Continuano a verificarsi casi di focolai del contagio all’interno di reparti ospedalieri attribuibili a personale sanitario che ha rifiutato di sottoporsi a vaccinazione. “Le amministrazioni sembrano impotenti nell’affrontare questi eventi e si limitano ad invocare un decreto che introduca un obbligo di legge. Questa è una fuga dalle proprie responsabilità perché già a legislazione vigente le amministrazioni sanitarie (nelle prossime settimane anche le altre aziende quando sarà disponibile il vaccino per i loro dipendenti) dispongono dei poteri necessari per intervenire”. Lo dichiara, ad Adnkronos/Labitalia, il giuslavorista Giuliano Cazzola. “In via precauzionale con la sospensione dal lavoro, non escludendo affatto la possibilità di risolvere il rapporto di lavoro per giustificato motivo soggettivo (che non è sottoposto al regime di blocco). L’attesa del decreto comporterebbe comunque un tempo incompatibile con la rapidità con cui rischiano di ripetersi i casi di cluster”, aggiunge.
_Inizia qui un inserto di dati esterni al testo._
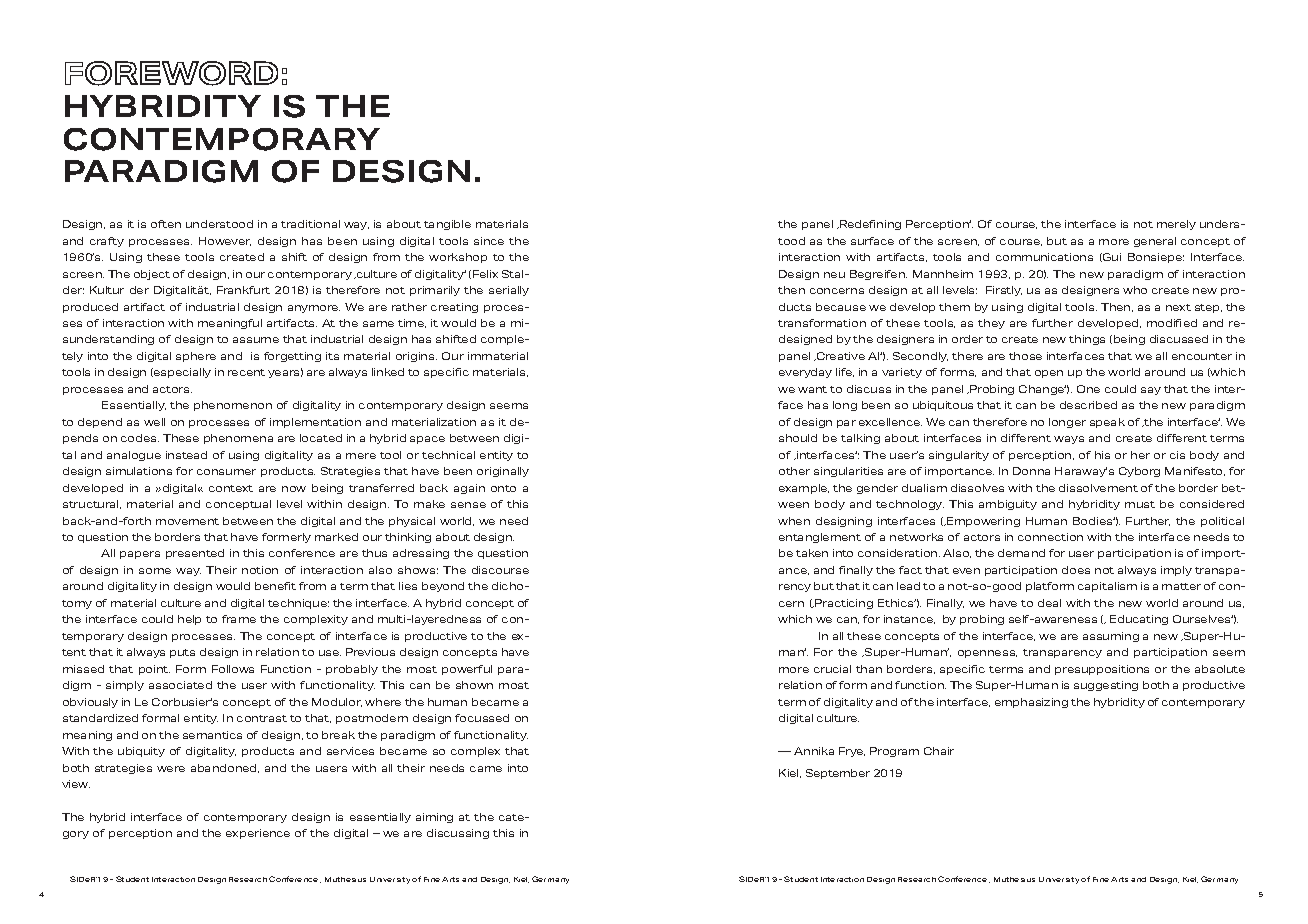  What do you see at coordinates (794, 521) in the screenshot?
I see `when` at bounding box center [794, 521].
“In presenza di eventi gravi subentra una responsabilità penale, tanto che in uno dei decreti successivi varati l’anno scorso si è dovuta escludere la responsabilità penale nel caso in cui (probatio diabolica) il datore pubblico e privato sia in regola con quanto previsto dai Protocolli di sicurezza tra il governo e le parti sociali. Sarà allora opportuno che questi Protocolli siano aggiornati al più presto per tenere conto della disponibilità di un vaccino. Ma almeno nei confronti degli altri dipendenti e dei pazienti contagiati e dei loro parenti (che già si sono precipitati a presentare esposti alle procure che non vedevano l’ora di aprire dei fascicoli) il datore di lavoro non può giustificarsi girando la sua responsabilità al dipendente No Vax”. Il giuslavorista Giuliano Cazzola interviene così sui casi di sanitario o dipendente che ha rifiutato il vaccino e poi ha contratto il covid contagiando i colleghi.”L’articolo 2087 del codice civile stabilisce che ‘l’imprenditore è tenuto ad adottare nell’esercizio dell’impresa le misure che, secondo la particolarità del lavoro, l’esperienza e la tecnica, sono necessarie a tutelare l’integrità fisica e la personalità morale dei prestatori di lavoro’’. È una ‘norma di chiusura’ in materia di sicurezza che estende la responsabilità del datore ben oltre quanto previsto, in un momento storico dato, dalla legge”, aggiunge Cazzola. “Il datore ha l’obbligo di seguire e usare tutte le esperienze e le tecniche che si rendono man mano necessarie a tutelare il proprio dipendente. La scoperta di vaccini rientra nelle ‘misure’ con le caratteristiche indicate nella norma che il datore (pubblico e privato) è tenuto ad applicare, a prescindere da ciò che prevede la legge. Il rifiuto del lavoratore non esime il datore da questa responsabilità, in caso di danno grave o di decesso”, aggiunge. Inoltre, precisa Cazzola, “il contagio contratto ‘in occasione di lavoro’ (e quindi anche in itinere) è stato parificato (nel decreto Cura Italia) all’infortunio di cui il datore risponde anche in occasione di rischio fortuito, forza maggiore e colpa non grave del lavoratore”.

“Gli infortuni da Covid-19 non sono casi isolati. Le statistiche confermano che si tratta di una questione seria: su 131mila denunce nel 2020, l’analisi per professione dell’infortunato evidenzia la categoria dei tecnici della salute come quella più coinvolta da contagi con il 38,7% delle denunce (in tre casi su quattro sono donne), l’82,2% delle quali relative a infermieri” dichiara Giuliano Cazzola. “Seguono gli operatori socio-sanitari con il 19,2% (l’80,9% sono donne), i medici con il 9,2% (il 48,0% sono donne), gli operatori socio-assistenziali con il 7,4% (l’85,1% donne) e il personale non qualificato nei servizi sanitari (ausiliario, portantino, barelliere) con il 4,7% (3 su 4 sono donne). Le denunce di infortunio sul lavoro con esito mortale presentate all’Istituto nel 2020 sono state 1.270”, dettaglia Cazzola. “Pur nella provvisorietà dei numeri, questo dato evidenzia un aumento di 181 casi rispetto ai 1.089 registrati nel 2019 (+16,6%). L’incremento è influenzato soprattutto dai decessi avvenuti e protocollati al 31 dicembre 2020 a causa dell’infezione da Covid-19 in ambito lavorativo, che rappresentano circa un terzo dei decessi denunciati all’Inail da inizio anno”, conclude.